At present, however, film documentation still provides higher resolution. In private practices and most clinical centres, digital technology has established itself as the main examination method.

Experience and knowledge on the part of the photographer, along with cooperation by the patient, determine the quality of the images taken for analysis. Other factors that can have a negative effect on the quality of an angiogram are: clouding of the media; insufficient pupil dilation; too slow or insufficient injection of dye; and unreliable or badly configured equipment or faulty processing of the angiograms.

Practical Procedure

Before angiography is started, it is recommended to take a color exposure and a blank black-and-white exposure of the fundus. There should always be clarity about the structures to be examined, any potentially important phase of the angiography to be observed, and the enlargement chosen. Photographic documentation of the findings in the second eye should also be obtained in order to allow comparisons with the eye being treated and for monitoring.

Angiography starts with an intravenous bolus administration of 5 ml 10% sodium fluorescein solution (equivalent to 500 mg active agent; today's commercially available compounds usually come in ready-made solution vials). For patients with renal insufficiency, a reduced dose of 2.5 ml of the appropriate solution is recommended. A stopwatch should be used during the injection in order to plot the chronology of the exposures.

Inflow of dye into the choroidal vessels can usually be seen after 10–15 s; this is directly followed by the retinal circulation. Experienced photographers can “anticipate” the inflow of the dye and immediately start taking sequential exposures. The fast arterial and arteriovenous phase of the angiography which then follows places very high demands on the photographer, who has to take sequential exposures (starting with approximately one image per second) within a very short period of time, continuing until the maximum fluorescence is reached (this is usually 25–35 s after the start of the angiography). Angiography is concluded with the last exposures being taken 5, 10, or 15 min after the initial injection. The protocols used at different institutions vary depending on the profile of the disease and the institution carrying out the angiography.

After completion of the arteriovenous phase, additional exposures of the fundus periphery (for example, in diabetic retinopathy) or the second eye (for example, in macular degeneration) should be made in accordance with the diagnosed profile of the disease. Parallel complete angiography of both eyes is not possible with standard equipment.

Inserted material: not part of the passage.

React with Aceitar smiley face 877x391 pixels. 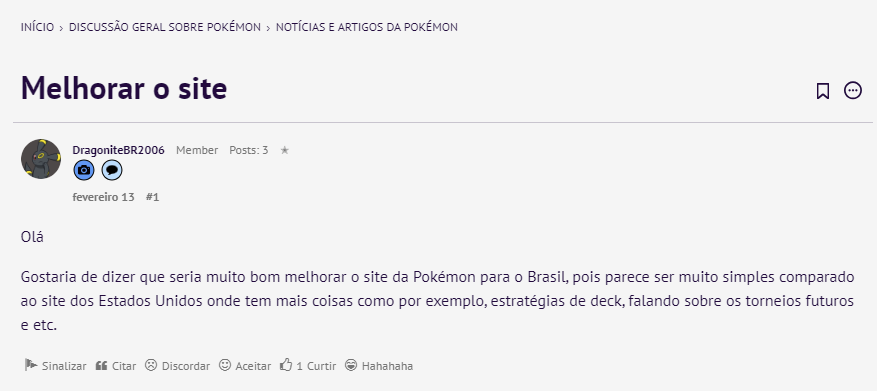[245, 366]
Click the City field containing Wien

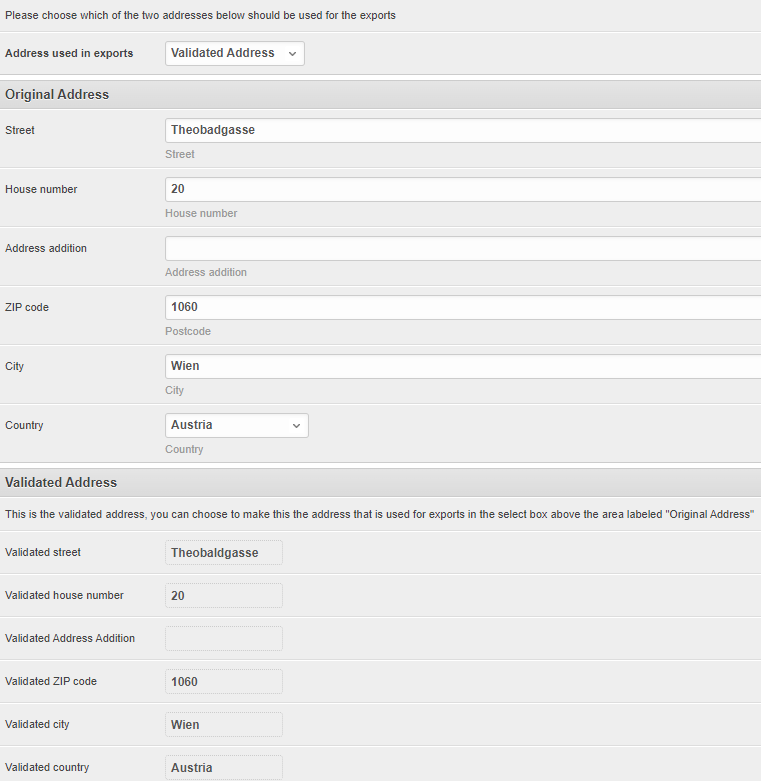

After completion of the angiography, six to eight typical exposures (determined by the analysis technique used) of the individual phases of the angiography should be selected and enlarged—or, where applicable (digital angiography), digitally processed and saved for documentation purposes—and printed out. Storage of all unenlarged negatives—in other words, complete picture data—is recommended in all cases.

In situations in which the resulting images are inadequate for interpretation, the angiography can be repeated in most diseases after 2 h, at which time no fluorescence phenomena can usually be detected in the choroid vessels or in the retina. However, in larger studies, a 48-h interval is generally recommended.

Using the appropriate equipment, fluorescein angiography and indocyanine green angiography can be carried out, either in parallel or shortly after each other. Mutual interference between the fluorescence phenomena displayed does not occur, although some investigators have reported an increase in side effects during simultaneous angiography.

Interpretation

The interpretation of fluorescein angiography is a subjective method that is influenced by the timing of individual exposures, their quality, the actual exposures chosen for analysis, the way in which the picture is viewed, and finally the experience and qualification of the investigator. Interobserver and intraobserver differences in the interpretation of fluorescein angiography can occur.